### ASSIGNED TASK
Retype all of the records shown beneath this task, exactly as they stand.

Saved entries
--- START ---

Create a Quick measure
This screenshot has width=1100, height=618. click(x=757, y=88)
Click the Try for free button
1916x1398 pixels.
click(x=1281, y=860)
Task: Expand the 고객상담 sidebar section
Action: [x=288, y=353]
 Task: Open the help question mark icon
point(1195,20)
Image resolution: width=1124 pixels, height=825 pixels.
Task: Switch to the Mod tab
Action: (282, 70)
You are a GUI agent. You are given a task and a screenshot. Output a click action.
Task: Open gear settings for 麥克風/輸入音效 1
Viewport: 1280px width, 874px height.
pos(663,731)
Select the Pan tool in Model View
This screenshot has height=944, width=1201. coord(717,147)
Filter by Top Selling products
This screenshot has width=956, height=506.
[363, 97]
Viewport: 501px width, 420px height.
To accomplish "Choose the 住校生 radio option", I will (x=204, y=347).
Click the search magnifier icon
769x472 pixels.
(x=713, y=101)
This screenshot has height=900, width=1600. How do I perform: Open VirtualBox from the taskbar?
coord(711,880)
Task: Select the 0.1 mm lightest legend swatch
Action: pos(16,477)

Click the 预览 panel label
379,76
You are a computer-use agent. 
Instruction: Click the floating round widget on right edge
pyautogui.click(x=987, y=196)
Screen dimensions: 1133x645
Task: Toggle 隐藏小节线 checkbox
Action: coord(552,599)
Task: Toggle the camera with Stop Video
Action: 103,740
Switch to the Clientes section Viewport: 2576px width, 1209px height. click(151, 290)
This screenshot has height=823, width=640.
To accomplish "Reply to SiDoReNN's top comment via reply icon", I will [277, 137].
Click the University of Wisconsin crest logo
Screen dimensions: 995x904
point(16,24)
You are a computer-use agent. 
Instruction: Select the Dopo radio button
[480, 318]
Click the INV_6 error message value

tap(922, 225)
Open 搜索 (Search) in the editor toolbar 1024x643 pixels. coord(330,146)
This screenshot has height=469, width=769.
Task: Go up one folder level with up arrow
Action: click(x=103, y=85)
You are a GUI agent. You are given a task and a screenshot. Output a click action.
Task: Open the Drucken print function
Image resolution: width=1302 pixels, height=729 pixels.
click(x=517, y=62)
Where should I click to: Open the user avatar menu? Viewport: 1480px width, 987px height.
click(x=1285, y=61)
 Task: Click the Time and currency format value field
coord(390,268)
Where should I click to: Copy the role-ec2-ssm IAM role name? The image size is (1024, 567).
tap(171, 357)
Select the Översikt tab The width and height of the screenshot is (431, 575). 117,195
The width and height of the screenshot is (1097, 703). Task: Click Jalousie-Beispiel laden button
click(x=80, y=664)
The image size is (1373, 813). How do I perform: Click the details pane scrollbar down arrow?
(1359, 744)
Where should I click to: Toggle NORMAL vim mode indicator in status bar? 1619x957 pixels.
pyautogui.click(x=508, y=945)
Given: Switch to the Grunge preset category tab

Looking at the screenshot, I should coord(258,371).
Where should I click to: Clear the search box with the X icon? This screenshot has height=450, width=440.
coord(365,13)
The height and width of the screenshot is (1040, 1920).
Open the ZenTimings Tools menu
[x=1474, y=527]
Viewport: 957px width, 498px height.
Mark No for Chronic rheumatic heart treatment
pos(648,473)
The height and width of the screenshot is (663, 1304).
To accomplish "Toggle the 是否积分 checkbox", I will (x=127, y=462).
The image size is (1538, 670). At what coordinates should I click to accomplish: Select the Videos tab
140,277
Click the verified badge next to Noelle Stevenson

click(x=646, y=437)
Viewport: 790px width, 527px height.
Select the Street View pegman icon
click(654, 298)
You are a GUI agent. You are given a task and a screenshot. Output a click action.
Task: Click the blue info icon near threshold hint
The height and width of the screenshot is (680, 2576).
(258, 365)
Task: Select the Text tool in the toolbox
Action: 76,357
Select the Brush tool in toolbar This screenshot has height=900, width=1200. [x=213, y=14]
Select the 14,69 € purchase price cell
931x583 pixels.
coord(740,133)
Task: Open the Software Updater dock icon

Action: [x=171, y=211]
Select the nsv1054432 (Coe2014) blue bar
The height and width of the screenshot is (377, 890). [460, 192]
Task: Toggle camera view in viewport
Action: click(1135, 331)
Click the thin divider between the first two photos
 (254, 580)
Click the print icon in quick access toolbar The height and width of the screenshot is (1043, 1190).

--- END ---

### WRITTEN ANSWER
Create a Quick measure
This screenshot has width=1100, height=618. click(x=757, y=88)
Click the Try for free button
1916x1398 pixels.
click(x=1281, y=860)
Task: Expand the 고객상담 sidebar section
Action: [x=288, y=353]
 Task: Open the help question mark icon
point(1195,20)
Image resolution: width=1124 pixels, height=825 pixels.
Task: Switch to the Mod tab
Action: (282, 70)
You are a GUI agent. You are given a task and a screenshot. Output a click action.
Task: Open gear settings for 麥克風/輸入音效 1
Viewport: 1280px width, 874px height.
pos(663,731)
Select the Pan tool in Model View
This screenshot has height=944, width=1201. coord(717,147)
Filter by Top Selling products
This screenshot has width=956, height=506.
[363, 97]
Viewport: 501px width, 420px height.
To accomplish "Choose the 住校生 radio option", I will (x=204, y=347).
Click the search magnifier icon
769x472 pixels.
(x=713, y=101)
This screenshot has height=900, width=1600. How do I perform: Open VirtualBox from the taskbar?
coord(711,880)
Task: Select the 0.1 mm lightest legend swatch
Action: pos(16,477)

Click the 预览 panel label
379,76
You are a computer-use agent. 
Instruction: Click the floating round widget on right edge
pyautogui.click(x=987, y=196)
Screen dimensions: 1133x645
Task: Toggle 隐藏小节线 checkbox
Action: coord(552,599)
Task: Toggle the camera with Stop Video
Action: 103,740
Switch to the Clientes section Viewport: 2576px width, 1209px height. click(151, 290)
This screenshot has height=823, width=640.
To accomplish "Reply to SiDoReNN's top comment via reply icon", I will [277, 137].
Click the University of Wisconsin crest logo
Screen dimensions: 995x904
point(16,24)
You are a computer-use agent. 
Instruction: Select the Dopo radio button
[480, 318]
Click the INV_6 error message value

tap(922, 225)
Open 搜索 (Search) in the editor toolbar 1024x643 pixels. coord(330,146)
This screenshot has height=469, width=769.
Task: Go up one folder level with up arrow
Action: click(x=103, y=85)
You are a GUI agent. You are given a task and a screenshot. Output a click action.
Task: Open the Drucken print function
Image resolution: width=1302 pixels, height=729 pixels.
click(x=517, y=62)
Where should I click to: Open the user avatar menu? Viewport: 1480px width, 987px height.
click(x=1285, y=61)
 Task: Click the Time and currency format value field
coord(390,268)
Where should I click to: Copy the role-ec2-ssm IAM role name? The image size is (1024, 567).
tap(171, 357)
Select the Översikt tab The width and height of the screenshot is (431, 575). 117,195
The width and height of the screenshot is (1097, 703). Task: Click Jalousie-Beispiel laden button
click(x=80, y=664)
The image size is (1373, 813). How do I perform: Click the details pane scrollbar down arrow?
(1359, 744)
Where should I click to: Toggle NORMAL vim mode indicator in status bar? 1619x957 pixels.
pyautogui.click(x=508, y=945)
Given: Switch to the Grunge preset category tab

Looking at the screenshot, I should coord(258,371).
Where should I click to: Clear the search box with the X icon? This screenshot has height=450, width=440.
coord(365,13)
The height and width of the screenshot is (1040, 1920).
Open the ZenTimings Tools menu
[x=1474, y=527]
Viewport: 957px width, 498px height.
Mark No for Chronic rheumatic heart treatment
pos(648,473)
The height and width of the screenshot is (663, 1304).
To accomplish "Toggle the 是否积分 checkbox", I will (x=127, y=462).
The image size is (1538, 670). At what coordinates should I click to accomplish: Select the Videos tab
140,277
Click the verified badge next to Noelle Stevenson

click(x=646, y=437)
Viewport: 790px width, 527px height.
Select the Street View pegman icon
click(654, 298)
You are a GUI agent. You are given a task and a screenshot. Output a click action.
Task: Click the blue info icon near threshold hint
The height and width of the screenshot is (680, 2576).
(258, 365)
Task: Select the Text tool in the toolbox
Action: 76,357
Select the Brush tool in toolbar This screenshot has height=900, width=1200. [x=213, y=14]
Select the 14,69 € purchase price cell
931x583 pixels.
coord(740,133)
Task: Open the Software Updater dock icon

Action: [x=171, y=211]
Select the nsv1054432 (Coe2014) blue bar
The height and width of the screenshot is (377, 890). [460, 192]
Task: Toggle camera view in viewport
Action: click(1135, 331)
Click the thin divider between the first two photos
 (254, 580)
Click the print icon in quick access toolbar The height and width of the screenshot is (1043, 1190).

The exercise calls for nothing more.